Llegaste a formar parte de una familia poco tradicional, con mucha historia previa, muchas partes de ella muy dolorosas. Una familia con cuatro medios hermanos que desde el día uno te amamos como el quinto miembro que nos faltaba en el equipo. Entonces eras muy pequeña para saber que, en el mundo en el que nos movíamos, las familias como la nuestra no tenían cabida. Eras muy chiquita para que te explicáramos por qué las mamás de la escuela de Pablo, tu hermano, no lo invitaban a las fiestas infantiles; por qué Pablo no tuvo amigos hasta 4to de primaria; o por qué no había fotos nuestras en la sala.

Yo desde entonces decidí que quería trabajar para que tú y otros niños como tú encontraran un mundo donde siempre se sintieran bienvenidos, independientemente de si venían de la familia “adecuada”, amaban a la persona “correcta” o tenían sueños e ideas más grandes que la visión estrecha que nos imponen de fuera. Un mundo justo, donde el código postal no determinara las oportunidades de éxito, donde podamos reconocernos todos como iguales y sobre todo igualmente valiosos.  Un mundo, como dicen los zapatistas, donde quepan muchos mundos.

Siempre me he sentido orgullosa de ser chilanga, porque esta ciudad ha sido un oasis para nosotros, los distintos, en un país donde reina la intolerancia.
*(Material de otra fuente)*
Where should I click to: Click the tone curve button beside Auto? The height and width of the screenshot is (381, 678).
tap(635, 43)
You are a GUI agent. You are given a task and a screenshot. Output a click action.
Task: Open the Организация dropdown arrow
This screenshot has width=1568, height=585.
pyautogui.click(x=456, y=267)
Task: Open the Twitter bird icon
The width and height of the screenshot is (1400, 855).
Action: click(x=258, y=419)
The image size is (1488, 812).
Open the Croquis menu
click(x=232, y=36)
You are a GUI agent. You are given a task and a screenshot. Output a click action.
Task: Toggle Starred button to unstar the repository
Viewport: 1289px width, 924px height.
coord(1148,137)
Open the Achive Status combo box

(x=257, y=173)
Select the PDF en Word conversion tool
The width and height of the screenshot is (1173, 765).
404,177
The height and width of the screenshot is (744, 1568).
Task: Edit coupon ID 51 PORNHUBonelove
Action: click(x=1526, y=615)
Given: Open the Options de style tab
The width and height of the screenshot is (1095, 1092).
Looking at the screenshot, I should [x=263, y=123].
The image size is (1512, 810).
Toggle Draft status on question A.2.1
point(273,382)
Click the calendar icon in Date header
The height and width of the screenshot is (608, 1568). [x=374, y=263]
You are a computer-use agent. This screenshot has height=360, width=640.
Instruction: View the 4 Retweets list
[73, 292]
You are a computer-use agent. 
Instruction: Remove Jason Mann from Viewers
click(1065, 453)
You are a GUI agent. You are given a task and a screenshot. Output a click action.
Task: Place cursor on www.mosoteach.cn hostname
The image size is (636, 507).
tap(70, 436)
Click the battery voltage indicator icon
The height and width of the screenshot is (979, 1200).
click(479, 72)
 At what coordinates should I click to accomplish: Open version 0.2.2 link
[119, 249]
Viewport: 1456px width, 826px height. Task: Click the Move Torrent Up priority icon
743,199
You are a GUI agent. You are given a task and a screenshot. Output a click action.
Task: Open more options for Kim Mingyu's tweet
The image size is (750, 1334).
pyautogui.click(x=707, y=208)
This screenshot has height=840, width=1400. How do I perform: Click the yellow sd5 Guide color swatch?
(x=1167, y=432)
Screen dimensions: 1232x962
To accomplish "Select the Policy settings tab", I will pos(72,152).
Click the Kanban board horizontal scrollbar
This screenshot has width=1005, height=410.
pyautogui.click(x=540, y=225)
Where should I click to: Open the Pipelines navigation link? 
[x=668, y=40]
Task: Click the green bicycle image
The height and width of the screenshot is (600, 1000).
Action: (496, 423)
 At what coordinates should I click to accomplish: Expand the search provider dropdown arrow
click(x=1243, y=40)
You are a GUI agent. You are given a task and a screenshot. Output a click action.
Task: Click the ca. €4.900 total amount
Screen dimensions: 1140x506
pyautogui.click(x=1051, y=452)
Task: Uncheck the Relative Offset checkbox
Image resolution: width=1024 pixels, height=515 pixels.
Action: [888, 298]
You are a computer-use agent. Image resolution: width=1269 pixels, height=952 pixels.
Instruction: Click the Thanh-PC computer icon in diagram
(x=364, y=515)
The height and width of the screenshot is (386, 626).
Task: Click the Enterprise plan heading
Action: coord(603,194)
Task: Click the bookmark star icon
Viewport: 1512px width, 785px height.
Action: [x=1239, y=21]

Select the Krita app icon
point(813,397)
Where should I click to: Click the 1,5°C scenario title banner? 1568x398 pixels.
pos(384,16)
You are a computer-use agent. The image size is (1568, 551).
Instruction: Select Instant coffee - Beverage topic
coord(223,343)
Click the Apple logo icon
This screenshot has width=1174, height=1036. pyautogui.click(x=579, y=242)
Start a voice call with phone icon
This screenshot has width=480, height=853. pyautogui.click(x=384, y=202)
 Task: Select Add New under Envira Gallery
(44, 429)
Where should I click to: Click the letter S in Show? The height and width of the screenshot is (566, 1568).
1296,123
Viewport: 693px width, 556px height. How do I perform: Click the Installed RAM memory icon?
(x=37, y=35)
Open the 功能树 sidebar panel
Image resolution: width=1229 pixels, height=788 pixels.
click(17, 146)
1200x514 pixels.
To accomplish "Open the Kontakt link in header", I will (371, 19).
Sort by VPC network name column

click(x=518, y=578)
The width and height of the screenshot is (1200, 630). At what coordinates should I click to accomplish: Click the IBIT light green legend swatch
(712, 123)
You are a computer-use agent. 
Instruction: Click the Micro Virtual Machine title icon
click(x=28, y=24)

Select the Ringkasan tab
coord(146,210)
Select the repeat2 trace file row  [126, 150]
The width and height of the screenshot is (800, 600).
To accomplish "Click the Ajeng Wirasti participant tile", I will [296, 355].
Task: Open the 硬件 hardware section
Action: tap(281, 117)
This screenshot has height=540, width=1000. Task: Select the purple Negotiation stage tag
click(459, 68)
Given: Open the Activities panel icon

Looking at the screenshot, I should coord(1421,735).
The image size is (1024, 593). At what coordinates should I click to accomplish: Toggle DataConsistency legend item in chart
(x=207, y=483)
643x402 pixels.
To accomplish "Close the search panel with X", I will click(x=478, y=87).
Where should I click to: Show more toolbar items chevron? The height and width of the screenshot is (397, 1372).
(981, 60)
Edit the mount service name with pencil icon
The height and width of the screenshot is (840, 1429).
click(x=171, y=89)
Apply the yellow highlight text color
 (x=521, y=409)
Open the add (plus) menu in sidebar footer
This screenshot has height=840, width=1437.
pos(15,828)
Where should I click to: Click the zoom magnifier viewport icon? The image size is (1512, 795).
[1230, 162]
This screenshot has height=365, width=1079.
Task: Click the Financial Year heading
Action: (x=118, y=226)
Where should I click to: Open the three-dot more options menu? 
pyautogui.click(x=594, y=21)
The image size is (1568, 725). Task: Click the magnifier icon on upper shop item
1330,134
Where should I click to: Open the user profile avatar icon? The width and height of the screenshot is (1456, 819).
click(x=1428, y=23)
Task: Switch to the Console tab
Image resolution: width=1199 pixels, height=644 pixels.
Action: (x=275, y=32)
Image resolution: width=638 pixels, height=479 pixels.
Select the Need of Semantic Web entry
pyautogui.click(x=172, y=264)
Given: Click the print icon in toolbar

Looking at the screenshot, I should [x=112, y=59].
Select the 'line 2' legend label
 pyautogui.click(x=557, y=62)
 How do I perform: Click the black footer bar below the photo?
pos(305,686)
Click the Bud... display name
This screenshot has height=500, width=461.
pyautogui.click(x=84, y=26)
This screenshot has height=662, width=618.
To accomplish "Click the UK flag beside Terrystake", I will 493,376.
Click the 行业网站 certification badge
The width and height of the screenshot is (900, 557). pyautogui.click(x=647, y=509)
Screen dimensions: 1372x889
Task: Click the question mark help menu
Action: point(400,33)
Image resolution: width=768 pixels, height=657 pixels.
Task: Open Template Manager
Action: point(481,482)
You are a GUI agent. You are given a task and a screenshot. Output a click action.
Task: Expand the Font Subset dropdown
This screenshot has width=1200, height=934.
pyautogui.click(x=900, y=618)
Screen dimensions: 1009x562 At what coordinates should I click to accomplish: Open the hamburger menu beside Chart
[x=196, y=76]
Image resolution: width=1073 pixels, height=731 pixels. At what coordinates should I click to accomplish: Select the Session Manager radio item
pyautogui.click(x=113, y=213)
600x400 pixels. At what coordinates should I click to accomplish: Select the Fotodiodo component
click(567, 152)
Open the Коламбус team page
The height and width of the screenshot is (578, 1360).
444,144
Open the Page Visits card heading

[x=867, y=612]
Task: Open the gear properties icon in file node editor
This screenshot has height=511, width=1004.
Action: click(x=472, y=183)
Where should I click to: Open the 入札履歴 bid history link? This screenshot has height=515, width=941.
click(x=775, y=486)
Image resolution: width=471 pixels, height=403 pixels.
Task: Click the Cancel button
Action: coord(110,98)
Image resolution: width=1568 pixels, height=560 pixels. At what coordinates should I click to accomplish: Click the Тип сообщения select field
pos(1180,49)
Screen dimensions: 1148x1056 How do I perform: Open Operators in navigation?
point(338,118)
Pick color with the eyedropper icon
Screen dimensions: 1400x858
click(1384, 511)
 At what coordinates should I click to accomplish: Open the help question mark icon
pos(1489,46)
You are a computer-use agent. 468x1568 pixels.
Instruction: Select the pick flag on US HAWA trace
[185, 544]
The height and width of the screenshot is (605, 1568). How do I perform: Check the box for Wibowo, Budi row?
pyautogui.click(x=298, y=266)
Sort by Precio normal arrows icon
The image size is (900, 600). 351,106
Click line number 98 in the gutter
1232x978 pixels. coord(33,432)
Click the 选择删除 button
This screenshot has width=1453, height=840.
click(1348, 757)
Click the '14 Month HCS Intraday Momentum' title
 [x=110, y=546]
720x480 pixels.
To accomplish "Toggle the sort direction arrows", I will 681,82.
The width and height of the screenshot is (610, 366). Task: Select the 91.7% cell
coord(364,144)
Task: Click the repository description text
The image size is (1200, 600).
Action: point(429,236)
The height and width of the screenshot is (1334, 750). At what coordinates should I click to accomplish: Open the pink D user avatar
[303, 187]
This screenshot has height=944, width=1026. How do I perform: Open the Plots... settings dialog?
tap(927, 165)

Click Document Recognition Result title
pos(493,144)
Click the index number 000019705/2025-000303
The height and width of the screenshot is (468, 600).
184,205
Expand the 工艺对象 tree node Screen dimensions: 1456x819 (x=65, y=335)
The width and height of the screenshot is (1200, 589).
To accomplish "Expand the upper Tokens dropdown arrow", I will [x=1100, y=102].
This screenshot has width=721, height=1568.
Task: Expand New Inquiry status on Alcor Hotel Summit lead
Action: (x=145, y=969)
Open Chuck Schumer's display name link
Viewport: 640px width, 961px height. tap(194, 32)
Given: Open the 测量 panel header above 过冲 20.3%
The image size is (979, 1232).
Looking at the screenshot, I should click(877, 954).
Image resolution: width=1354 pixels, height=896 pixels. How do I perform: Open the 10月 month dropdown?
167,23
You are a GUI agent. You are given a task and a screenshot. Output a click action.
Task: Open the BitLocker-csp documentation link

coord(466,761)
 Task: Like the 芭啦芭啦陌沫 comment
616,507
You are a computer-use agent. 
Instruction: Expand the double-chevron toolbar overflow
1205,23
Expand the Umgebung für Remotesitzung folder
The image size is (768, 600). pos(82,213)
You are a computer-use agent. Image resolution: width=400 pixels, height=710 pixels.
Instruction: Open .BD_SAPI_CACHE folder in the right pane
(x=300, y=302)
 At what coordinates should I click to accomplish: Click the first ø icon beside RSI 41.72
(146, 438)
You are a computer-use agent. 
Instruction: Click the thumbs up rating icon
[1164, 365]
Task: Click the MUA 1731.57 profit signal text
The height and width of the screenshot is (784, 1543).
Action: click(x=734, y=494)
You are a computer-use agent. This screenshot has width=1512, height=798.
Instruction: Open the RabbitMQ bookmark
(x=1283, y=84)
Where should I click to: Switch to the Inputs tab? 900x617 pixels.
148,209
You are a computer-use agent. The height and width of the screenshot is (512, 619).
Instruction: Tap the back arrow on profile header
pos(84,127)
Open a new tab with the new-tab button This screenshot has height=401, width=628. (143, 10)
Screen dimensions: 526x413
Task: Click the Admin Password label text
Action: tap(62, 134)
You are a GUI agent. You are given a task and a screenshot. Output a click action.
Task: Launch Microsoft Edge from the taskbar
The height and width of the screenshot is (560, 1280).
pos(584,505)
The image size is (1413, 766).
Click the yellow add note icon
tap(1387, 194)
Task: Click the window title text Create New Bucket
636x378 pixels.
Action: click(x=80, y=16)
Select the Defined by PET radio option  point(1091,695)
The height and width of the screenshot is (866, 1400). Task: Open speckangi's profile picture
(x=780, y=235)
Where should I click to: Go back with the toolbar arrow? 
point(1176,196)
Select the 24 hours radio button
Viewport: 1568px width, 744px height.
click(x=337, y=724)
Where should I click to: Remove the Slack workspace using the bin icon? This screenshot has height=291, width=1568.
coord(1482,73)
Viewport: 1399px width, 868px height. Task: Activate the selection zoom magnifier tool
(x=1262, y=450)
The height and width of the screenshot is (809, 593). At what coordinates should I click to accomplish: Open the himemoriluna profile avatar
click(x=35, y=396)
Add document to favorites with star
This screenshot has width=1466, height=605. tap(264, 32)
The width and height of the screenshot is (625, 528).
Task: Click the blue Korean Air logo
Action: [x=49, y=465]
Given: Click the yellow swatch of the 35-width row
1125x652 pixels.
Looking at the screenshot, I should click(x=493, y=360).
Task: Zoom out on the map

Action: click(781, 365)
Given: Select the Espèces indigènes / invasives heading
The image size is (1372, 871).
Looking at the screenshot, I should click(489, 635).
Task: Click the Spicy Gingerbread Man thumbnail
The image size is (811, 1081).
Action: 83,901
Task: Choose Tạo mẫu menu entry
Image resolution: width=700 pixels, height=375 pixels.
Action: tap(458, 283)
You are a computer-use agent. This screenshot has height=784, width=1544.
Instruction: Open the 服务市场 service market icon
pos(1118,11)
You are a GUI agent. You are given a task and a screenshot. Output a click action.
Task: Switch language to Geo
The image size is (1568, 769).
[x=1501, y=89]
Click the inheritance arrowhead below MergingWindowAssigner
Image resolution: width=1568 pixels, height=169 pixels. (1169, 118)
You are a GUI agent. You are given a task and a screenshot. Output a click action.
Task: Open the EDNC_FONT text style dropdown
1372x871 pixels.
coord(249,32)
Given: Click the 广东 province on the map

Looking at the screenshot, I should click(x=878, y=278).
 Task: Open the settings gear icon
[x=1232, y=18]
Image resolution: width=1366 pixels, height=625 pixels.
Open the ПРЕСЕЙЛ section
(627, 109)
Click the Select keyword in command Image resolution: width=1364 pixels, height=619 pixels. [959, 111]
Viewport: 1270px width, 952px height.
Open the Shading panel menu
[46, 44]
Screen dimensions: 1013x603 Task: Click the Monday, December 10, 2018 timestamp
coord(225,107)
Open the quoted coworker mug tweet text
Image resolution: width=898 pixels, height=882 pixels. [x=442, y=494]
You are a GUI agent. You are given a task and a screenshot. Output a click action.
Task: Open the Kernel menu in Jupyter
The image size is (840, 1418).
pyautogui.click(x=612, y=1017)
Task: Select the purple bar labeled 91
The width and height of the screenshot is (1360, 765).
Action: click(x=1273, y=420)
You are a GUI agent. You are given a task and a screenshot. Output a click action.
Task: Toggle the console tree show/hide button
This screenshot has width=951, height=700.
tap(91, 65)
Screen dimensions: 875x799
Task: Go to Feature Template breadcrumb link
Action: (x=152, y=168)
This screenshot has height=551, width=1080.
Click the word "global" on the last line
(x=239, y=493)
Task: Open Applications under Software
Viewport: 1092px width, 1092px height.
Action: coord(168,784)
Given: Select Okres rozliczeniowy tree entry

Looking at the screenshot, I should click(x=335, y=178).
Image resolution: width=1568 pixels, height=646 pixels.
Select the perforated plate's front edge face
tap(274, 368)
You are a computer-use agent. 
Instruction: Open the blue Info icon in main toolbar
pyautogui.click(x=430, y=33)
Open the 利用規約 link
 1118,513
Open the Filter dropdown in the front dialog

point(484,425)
Porque así como existe la gente que nunca nos vio con buenos ojos, también están aquellos que nos recibieron con los brazos abiertos, que nos invitaron a comer todos los miércoles, y que cruzaron media ciudad un día difícil para llevarnos por un helado. Aquí viven las personas que lucharon porque todos tuviéramos los mismos derechos, que salieron a las calles en solidaridad para exigir justicia, que abrazaron la diferencia e hicieron de la diversidad la bandera de esta ciudad.

No me siento, en cambio, orgullosa de nuestros gobernantes. No me siento orgullosa de que volteen al otro lado mientras las inmobiliarias construyen otro edificio en una zona en la que ya no hay agua. No me siento orgullosa de sus privilegios y vidas de lujo en una ciudad en la que todavía hay hambre. No me gusta desconfiar de la policía; ver a tantos niños limpiando los parabrisas de las camionetas último modelo; caminar siempre alerta en las calles – porque, como mujer, caminar en esta ciudad es una actividad de alto riesgo –. No me gusta sentir que nuestros gobernantes no escuchan nuestra voz. Nuestros representantes, definitivamente, no nos representan.

Hace ya varios meses tuve la fortuna de conocer a un grupo de personas extraordinarias que comparten este amor por la ciudad y este deseo de transformarla para que no sea la ciudad de unos cuantos. Quiero construir con ellos ese mundo que te prometí cuando te reías a carcajadas. Por eso estoy en esta campaña, dedicándole mis noches y mis fines de semana y todas mis ideas y mi energía: porque necesitamos participar, todos y todas, en recobrar nuestra ciudad y nuestro futuro.

Por ti, María, y por la #QueridaCiudad que habitamos, #VamosAReemplazarles.